Before the Saturn V rocket carried men to the moon, a number of smaller rockets carried men on suborbital and orbital flights around the Earth. These rockets weren’t purpose-built for this task, though. In fact, the first rockets that carried people into outer space were repurposed ballistic missiles, originally designed to carry weapons.
While it might seem like an arduous task to make a ballistic missile safe enough to carry a human, the path from a weapons delivery system to passenger vehicle was remarkably quick. Although there was enough safety engineering and redundancy to disqualify the space program as a hack, it certainly was a clever repurposing of the available technology. Read on for the full story.
The first ballistic missiles were used by Germany in World War II in the early- and mid-1940s. The United States was able to capture a large amount of these missiles at the end of the war, and additionally over 100 of the missiles’ creators (including the famous rocket scientist Wernher von Braun) surrendered to the Americans and began working on similar weapons systems for the United States.
It wasn’t long after the end of World War II that the American military became involved in the Korean War. As part of the war effort, the German and American scientists were tasked with building a ballistic missile with a 500 mile range. This missile would become the Redstone missile which was first flown in August 1953, one month after the end of the military conflict in Korea.
Although the hostilities in Korea had ended, the US military was keen to continue using the Redstone rocket. It was deployed in West Germany from 1958 to 1964 as part of NATO defenses, and was also the first missile to carry a live nuclear warhead. Its utility was the reason that NASA chose the rocket as the platform for the first manned missions, and a modified Redstone/Jupiter rocket would ultimately put the first American into space only 16 years after the end of World War II.
People as Payload
The modifications made to the rocket itself were modest. Most notably, the rocket body was lengthened to allow for a larger fuel capacity, even though it would only utilize a single stage. And, obviously, the weapons payload was replaced with a capsule that could carry one person. The more intricate, demanding changes came as safety improvements for this occupant. For starters, the missile needed to be fueled with a less toxic fuel and then needed an automatic abort system that could react faster than its human operators if a catastrophic failure was imminent.
The abort system went through rigorous testing, and even then caused one of the test flights to shut down after traveling only four inches off of the launch pad. The problem turned out to be electrical, and after a new rocket was delivered (the four-inch fall damaged the rocket itself) the capsule flew a successful test a few days later.
The practice of retrofitting ballistic missiles to carry humans continued through the Mercury program that initially used these Redstone rockets. In order to achieve orbital flight, however, a more powerful rocket than the Redstone was needed. NASA’s only option at the time was to begin preparing an Atlas missile, known to be unreliable, for human flight. In fact, the Mercury astronauts were flown in to watch a test launch, and the rocket exploded minutes into its flight.

• [What the exercise asks]:
In the text about the first rockets to carry people into space, how far off the launch pad did the test flight get before the abort system shut it down?

• [Supplied information]:
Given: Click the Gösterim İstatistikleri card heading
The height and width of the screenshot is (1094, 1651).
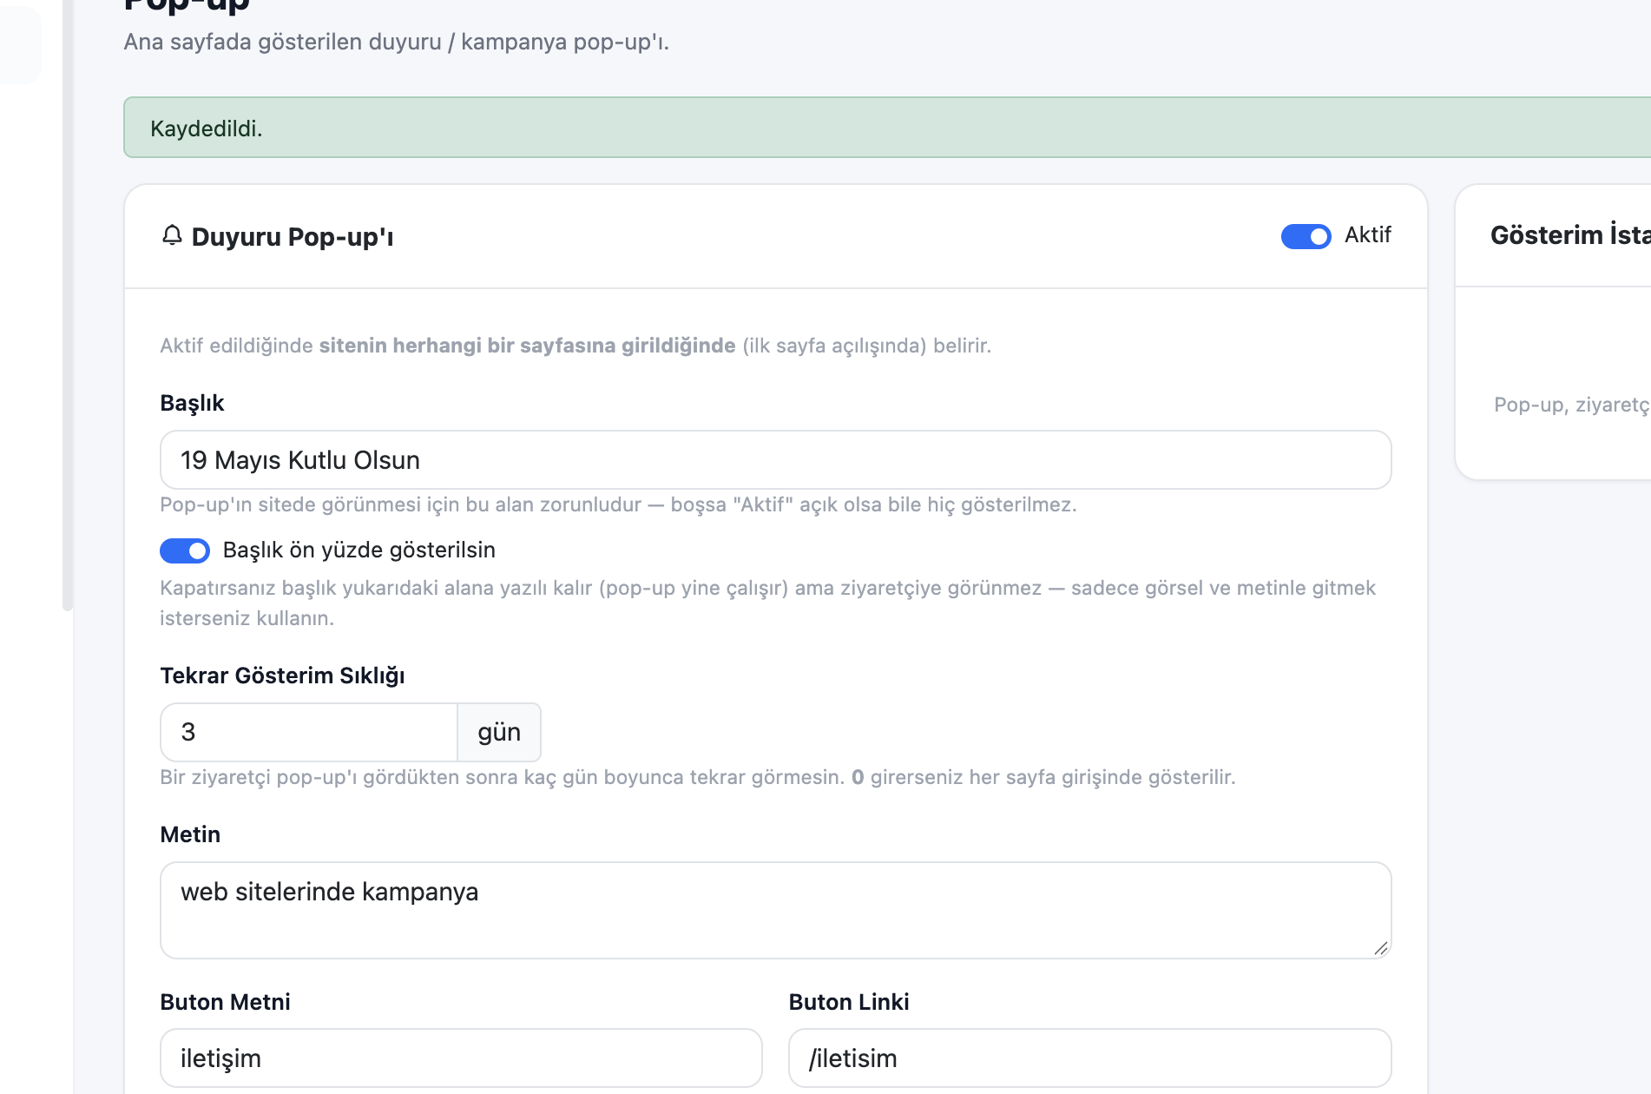Looking at the screenshot, I should click(x=1570, y=235).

• [Response area]:
Only four inches.